━━━ 文档正文 ━━━

1.5 RT-PCR法检测细胞Bcl-2和Bax相对基因表达量每组细胞的总RNA通过PrimeScript RT试剂盒提取。cDNA通过RT-PCR仪进行定量聚合酶链反应,PCR程序设置为:初始95 ℃ 5 s;95 ℃ 5 s,60 ℃ 34 s,40个循环。Bcl-2引物序列:正义链5′-CTGCACCTGACGCCCTTCACC-3′;反义链5′-CACATGACCCCACCGAACTCAAAGA-3′;Bax引物序列:正义链5′-GGCCCACCAGCTCTGAGCAGA-3′;反义链5′-GCCACGTGGGCGTCCCAAAGT-3′;β-actin引物序列:正义链5′-GAGCTACGAGCTGCCTGACG-3′;反义链5′-CCT-AGAAGCATTTGCGGTGG-3′。Bcl-2和Bax的相对基因表达量通过2-△△CT计算。
1.6 蛋白免疫印迹法检测细胞Bcl-2和Bax蛋白表达量将每组细胞胰酶消化后置于4 ml EP管内,使用超声碎膜仪进行处理后,提取总蛋白,BCA法测定蛋白表达量。加样10 μg/孔,电泳后进行转膜,质量浓度为50 g/L的脱脂奶粉进行封闭1 h;加入一抗4 ℃摇床过夜,TBST进行洗膜,二抗室温下避光孵育1 h,洗膜后使用Odyssey系统扫描分析。检测每组细胞Bcl-2及Bax蛋白表达量。
1.7 JC-1法检测线粒体膜电位吸除6孔板中每孔细胞培养液后,使用PBS缓冲溶液洗涤1次,加入1 ml培养液。每孔继续加入1 ml JC-1染色工作液,充分混匀。细胞培养箱中37 ℃孵育20 min。配置JC-1染色缓冲液(1×),置于冰上。37 ℃孵育结束后,吸除上清,用JC-1染色缓冲液(1×)洗涤2次。荧光显微镜下观察每组细胞红色及绿色荧光表达情况。

━━━

> _练习任务_
1) 上文实验方法中，各小节标题用到的检测方法有哪些？请逐一列出。
2) 从上文实验方法的最后一句之后续写。

━━━ 材料摘录 ━━━

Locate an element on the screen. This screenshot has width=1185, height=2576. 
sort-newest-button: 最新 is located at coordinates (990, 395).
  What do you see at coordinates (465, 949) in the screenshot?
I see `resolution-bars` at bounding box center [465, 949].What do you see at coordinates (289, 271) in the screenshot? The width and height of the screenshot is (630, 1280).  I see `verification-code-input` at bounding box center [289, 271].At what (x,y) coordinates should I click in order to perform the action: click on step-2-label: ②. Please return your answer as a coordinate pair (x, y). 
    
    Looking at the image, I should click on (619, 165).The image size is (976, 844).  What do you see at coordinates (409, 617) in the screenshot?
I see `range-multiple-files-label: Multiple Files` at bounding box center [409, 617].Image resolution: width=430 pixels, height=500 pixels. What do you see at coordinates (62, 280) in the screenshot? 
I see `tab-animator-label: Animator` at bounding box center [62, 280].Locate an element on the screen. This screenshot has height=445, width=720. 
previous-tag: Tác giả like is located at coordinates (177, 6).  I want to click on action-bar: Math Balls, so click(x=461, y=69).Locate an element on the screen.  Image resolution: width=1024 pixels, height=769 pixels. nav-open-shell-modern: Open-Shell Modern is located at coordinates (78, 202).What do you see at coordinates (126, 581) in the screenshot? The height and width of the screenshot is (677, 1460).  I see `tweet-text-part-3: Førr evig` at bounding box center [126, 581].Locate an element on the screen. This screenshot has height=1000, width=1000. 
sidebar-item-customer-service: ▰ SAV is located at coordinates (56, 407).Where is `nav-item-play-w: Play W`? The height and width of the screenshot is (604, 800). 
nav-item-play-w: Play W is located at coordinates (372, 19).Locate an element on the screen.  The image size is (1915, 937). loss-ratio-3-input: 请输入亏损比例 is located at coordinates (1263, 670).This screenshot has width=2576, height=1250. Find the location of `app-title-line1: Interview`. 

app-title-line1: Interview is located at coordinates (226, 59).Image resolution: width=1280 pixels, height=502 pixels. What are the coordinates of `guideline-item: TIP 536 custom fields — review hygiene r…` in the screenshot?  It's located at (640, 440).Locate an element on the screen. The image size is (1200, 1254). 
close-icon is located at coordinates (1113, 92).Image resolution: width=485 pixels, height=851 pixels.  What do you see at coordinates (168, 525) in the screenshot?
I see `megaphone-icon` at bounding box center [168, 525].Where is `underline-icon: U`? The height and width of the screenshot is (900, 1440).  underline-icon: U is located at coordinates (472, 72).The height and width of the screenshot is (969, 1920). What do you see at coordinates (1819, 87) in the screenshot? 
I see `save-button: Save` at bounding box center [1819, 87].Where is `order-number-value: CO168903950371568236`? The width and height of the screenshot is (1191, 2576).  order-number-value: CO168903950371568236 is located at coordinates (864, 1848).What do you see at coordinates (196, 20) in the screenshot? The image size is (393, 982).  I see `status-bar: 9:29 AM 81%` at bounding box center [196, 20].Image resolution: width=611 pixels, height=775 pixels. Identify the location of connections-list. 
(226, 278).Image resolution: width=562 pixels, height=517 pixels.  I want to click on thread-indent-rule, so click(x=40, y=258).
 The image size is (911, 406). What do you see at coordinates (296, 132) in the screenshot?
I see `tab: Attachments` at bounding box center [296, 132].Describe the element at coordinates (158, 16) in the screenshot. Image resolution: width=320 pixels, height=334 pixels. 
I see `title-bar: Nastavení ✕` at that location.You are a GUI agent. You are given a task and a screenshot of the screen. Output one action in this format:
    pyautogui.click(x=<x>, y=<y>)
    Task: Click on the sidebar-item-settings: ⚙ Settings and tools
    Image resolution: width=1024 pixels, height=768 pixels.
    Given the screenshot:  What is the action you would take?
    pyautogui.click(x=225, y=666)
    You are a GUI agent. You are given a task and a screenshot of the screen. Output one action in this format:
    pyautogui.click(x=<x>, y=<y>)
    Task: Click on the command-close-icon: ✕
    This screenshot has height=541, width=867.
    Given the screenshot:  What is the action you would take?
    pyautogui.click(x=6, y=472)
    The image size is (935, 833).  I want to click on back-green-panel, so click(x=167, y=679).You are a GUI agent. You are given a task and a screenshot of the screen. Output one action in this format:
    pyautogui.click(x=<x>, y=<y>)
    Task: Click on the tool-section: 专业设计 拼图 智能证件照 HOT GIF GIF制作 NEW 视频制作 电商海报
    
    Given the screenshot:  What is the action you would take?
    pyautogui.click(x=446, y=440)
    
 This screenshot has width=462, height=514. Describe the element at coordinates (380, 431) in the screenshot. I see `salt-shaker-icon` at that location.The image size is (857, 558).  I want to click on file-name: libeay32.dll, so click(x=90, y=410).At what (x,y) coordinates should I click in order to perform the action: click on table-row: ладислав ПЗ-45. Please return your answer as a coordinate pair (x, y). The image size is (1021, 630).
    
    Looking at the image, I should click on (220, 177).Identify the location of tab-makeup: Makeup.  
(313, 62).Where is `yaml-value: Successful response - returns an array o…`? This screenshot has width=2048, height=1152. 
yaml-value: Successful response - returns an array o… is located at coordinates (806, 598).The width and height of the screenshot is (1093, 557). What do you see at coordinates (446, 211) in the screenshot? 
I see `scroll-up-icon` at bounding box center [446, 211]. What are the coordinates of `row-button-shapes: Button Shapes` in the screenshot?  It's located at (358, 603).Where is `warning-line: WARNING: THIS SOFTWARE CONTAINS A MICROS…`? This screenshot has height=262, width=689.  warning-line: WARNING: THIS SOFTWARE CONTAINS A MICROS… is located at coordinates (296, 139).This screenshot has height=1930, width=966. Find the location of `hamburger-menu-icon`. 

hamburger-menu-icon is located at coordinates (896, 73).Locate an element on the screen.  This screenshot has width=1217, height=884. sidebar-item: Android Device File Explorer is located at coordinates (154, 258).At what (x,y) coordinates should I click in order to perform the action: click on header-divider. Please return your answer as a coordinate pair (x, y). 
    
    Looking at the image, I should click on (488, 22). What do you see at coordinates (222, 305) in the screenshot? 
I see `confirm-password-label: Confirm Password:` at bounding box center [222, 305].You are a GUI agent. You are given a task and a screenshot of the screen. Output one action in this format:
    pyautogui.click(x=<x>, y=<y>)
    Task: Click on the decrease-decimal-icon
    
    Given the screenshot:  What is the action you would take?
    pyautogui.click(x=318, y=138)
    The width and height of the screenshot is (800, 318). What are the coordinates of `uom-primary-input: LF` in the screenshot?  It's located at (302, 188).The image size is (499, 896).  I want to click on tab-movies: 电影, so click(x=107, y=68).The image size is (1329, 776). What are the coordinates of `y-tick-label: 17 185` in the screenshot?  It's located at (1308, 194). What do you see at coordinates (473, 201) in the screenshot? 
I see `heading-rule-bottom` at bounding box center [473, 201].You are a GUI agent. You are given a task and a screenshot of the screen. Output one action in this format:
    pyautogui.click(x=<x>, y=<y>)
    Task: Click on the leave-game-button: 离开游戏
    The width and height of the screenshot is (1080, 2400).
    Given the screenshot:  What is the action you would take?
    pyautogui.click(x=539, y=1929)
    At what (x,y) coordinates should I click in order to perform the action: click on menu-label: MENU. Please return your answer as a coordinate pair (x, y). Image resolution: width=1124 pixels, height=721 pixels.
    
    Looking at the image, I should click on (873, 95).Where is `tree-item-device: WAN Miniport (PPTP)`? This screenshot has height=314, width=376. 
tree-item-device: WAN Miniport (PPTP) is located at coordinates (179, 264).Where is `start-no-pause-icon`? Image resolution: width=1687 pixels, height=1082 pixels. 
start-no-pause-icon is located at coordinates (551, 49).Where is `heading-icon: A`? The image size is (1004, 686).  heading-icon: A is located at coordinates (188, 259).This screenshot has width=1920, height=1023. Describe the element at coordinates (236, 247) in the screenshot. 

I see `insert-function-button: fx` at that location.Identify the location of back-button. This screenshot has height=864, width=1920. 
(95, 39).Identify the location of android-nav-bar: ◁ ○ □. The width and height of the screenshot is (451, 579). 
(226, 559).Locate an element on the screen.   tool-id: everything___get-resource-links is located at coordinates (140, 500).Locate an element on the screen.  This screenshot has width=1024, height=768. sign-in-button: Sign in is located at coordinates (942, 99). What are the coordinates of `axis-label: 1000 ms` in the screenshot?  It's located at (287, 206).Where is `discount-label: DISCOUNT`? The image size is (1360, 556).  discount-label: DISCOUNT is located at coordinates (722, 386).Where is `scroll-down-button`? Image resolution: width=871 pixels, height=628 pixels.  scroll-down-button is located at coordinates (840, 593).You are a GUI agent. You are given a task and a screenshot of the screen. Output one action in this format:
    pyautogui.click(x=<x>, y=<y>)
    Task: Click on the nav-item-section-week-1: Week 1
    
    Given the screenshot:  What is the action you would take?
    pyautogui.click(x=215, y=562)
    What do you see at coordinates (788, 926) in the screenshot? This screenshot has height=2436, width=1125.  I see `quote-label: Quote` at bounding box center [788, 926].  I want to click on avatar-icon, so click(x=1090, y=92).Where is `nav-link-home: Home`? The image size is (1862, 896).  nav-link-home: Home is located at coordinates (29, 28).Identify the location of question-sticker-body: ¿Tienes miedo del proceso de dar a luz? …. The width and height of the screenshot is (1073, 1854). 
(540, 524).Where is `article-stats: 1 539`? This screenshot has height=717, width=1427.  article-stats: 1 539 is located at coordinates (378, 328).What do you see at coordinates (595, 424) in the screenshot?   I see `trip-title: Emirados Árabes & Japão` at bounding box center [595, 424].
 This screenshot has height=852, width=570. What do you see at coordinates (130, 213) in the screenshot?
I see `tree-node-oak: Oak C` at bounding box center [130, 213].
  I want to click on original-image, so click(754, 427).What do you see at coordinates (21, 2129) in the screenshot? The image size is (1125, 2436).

━━━

> _各题答案_
1) RT-PCR法；蛋白免疫印迹法；JC-1法

2)
1.8 统计学分析采用SPSS 16.0软件分析数据,两组间比较采用t检验,P<0.05为差异有统计学意义。采用Prism软件进行绘图。
2.1 细胞活性CCK8法检测结果显示,与正常组细胞相比,LPS组NCM460细胞活性明显降低,差异有统计学意义(P<0.05)。采用ACY1215预处理后,ACY1215组的细胞活性较LPS组明显升高,差异有统计学意义(P<0.05)(见图1)。
注:与正常组相比,#P<0.05;与LPS组相比,*P<0.05。
2.2 Bcl-2和Bax的mRNA及蛋白表达量LPS组的抗凋亡蛋白Bcl-2 mRNA和蛋白表达量较正常组明显降低,差异有统计学意义(P<0.05);与LPS组相比,ACY1215组Bcl-2的mRNA及蛋白表达量明显升高,差异有统计学意义(P<0.05)。LPS组的促凋亡蛋白Bax mRNA和蛋白水平较正常组明显升高,差异有统计学意义(P<0.05);与LPS组相比,ACY1215组显著抑制Bax的mRNA和蛋白表达,差异有统计学意义(P<0.05)(见图2~3)。
注:与正常组相比,#P<0.05;与LPS组相比,*P<0.05。
注:与正常组相比,#P<0.05;与LPS组相比,*P<0.05。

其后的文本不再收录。